= Feleky Collection =

The Feleky Collection, acquired by the Library of Congress in 1953, consists of more than 10,000 books and 15,000 periodical issues, including biographical files, newspaper clippings, questionnaires and other materials on approximately 920 Hungarian Americans, plus photographs, prints, music scores, maps, broadsides and posters, recordings, and manuscripts.

==History==
The collection was started by Charles Feleky as an effort to collect everything published in the English language about Hungary. Feleky was born in Budapest in 1863, but came to the United States in 1885 as a musician. Later, he conducted the music for plays, especially an itinerant production of Ben Hur. Feleky's fascination with Hungary and Hungarian history began after he purchased a book about Lajos Kossuth, leader of Hungary after the Hungarian Revolution of 1848. Over the course of next several years Charles Feleky would develop a network of book dealers in the United States, Canada, England, Ireland, British Africa, India and Australia who would send him copies of books written in English about Hungary and Hungarians. His apartment in New York became his library.

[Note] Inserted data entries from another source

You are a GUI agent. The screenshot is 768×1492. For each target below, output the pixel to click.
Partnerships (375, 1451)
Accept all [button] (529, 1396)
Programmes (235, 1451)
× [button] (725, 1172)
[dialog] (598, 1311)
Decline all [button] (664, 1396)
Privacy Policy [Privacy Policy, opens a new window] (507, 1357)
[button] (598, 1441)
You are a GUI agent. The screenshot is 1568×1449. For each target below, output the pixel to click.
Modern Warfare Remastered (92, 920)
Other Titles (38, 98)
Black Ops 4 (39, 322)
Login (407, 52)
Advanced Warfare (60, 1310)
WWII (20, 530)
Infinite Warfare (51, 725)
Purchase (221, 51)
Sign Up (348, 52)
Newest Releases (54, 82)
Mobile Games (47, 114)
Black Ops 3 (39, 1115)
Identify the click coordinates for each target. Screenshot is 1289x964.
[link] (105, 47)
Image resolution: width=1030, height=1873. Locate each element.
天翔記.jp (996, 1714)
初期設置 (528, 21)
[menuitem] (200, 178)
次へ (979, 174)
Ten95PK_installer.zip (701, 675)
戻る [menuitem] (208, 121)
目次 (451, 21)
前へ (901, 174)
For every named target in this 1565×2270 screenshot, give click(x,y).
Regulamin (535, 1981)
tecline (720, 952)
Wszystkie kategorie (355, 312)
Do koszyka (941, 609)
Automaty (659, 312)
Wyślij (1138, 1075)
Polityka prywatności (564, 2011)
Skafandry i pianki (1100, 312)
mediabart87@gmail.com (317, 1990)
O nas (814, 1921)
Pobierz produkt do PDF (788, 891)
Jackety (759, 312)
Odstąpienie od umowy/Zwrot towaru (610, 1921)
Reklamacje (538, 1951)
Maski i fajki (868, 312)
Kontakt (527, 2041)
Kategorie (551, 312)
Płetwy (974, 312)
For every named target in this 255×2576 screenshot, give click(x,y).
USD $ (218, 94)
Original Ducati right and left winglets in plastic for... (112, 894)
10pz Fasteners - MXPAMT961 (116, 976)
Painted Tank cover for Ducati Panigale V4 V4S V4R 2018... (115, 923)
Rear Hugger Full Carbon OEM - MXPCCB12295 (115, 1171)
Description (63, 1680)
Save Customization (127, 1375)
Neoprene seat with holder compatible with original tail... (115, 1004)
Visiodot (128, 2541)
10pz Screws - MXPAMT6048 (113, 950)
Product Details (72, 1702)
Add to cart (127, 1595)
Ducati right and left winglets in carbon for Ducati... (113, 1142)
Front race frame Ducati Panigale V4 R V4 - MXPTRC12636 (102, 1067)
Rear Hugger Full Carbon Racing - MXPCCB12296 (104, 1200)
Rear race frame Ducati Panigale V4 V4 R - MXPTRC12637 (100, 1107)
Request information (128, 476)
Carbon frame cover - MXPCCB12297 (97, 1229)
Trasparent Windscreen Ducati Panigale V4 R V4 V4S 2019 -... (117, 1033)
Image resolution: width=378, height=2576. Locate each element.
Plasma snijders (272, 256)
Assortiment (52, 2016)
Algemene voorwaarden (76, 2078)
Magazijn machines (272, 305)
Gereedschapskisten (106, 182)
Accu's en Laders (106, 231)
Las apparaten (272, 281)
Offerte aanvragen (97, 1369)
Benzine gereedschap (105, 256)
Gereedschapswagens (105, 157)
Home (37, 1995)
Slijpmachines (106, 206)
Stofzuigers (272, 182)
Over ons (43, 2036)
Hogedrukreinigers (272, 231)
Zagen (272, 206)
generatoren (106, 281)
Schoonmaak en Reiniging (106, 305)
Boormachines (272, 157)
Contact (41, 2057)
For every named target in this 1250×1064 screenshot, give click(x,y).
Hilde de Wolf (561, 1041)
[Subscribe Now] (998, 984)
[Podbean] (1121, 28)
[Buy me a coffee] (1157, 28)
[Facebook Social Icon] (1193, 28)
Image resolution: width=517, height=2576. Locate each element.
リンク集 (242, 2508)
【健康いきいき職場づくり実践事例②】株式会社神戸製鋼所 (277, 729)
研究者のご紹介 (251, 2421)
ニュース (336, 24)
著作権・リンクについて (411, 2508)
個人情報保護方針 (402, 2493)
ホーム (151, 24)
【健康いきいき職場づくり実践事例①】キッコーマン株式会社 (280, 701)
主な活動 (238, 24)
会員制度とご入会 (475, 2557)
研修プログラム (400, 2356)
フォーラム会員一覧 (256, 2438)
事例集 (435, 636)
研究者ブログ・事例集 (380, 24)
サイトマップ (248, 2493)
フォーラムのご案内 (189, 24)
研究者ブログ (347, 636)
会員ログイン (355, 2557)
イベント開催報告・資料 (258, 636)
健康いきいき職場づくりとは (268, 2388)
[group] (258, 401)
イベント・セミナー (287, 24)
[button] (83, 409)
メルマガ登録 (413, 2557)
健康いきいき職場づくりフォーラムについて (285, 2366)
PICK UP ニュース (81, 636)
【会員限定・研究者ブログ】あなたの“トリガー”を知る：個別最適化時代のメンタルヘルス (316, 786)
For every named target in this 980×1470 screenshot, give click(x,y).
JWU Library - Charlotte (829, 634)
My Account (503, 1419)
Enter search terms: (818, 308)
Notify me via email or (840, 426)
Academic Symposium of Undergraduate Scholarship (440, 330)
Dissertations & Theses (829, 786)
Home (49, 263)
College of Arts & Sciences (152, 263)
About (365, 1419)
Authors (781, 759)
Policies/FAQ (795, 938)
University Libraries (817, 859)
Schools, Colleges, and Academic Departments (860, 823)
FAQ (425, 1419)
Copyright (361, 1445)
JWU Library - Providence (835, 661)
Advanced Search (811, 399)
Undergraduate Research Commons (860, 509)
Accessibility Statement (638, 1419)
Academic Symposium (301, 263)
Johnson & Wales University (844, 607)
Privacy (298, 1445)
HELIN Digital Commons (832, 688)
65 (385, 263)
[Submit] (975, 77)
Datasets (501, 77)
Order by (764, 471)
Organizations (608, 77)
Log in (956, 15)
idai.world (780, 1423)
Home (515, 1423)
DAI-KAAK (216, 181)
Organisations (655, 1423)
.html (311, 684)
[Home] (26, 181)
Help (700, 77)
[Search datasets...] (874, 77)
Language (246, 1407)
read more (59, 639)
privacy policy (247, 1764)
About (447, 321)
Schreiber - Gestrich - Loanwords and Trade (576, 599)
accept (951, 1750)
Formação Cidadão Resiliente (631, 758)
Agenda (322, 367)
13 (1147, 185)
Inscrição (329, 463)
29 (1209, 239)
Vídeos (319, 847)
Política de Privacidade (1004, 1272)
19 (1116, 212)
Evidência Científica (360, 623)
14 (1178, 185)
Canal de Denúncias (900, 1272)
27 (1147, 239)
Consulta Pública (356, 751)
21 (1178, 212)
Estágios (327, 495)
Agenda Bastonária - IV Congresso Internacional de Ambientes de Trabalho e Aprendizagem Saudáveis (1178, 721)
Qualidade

After his death, his wife sold the floor-to-ceiling collection to the Hungarian National Museum, which established the Hungarian Reference Library in New York. By then, the Feleky library covered many academic disciplines. When Hungary declared war on the United States in 1941, the collection was seized by the U.S. Office of Alien Property and put into storage, where it remained until purchased by the Library of Congress in 1953 for $2,000.00.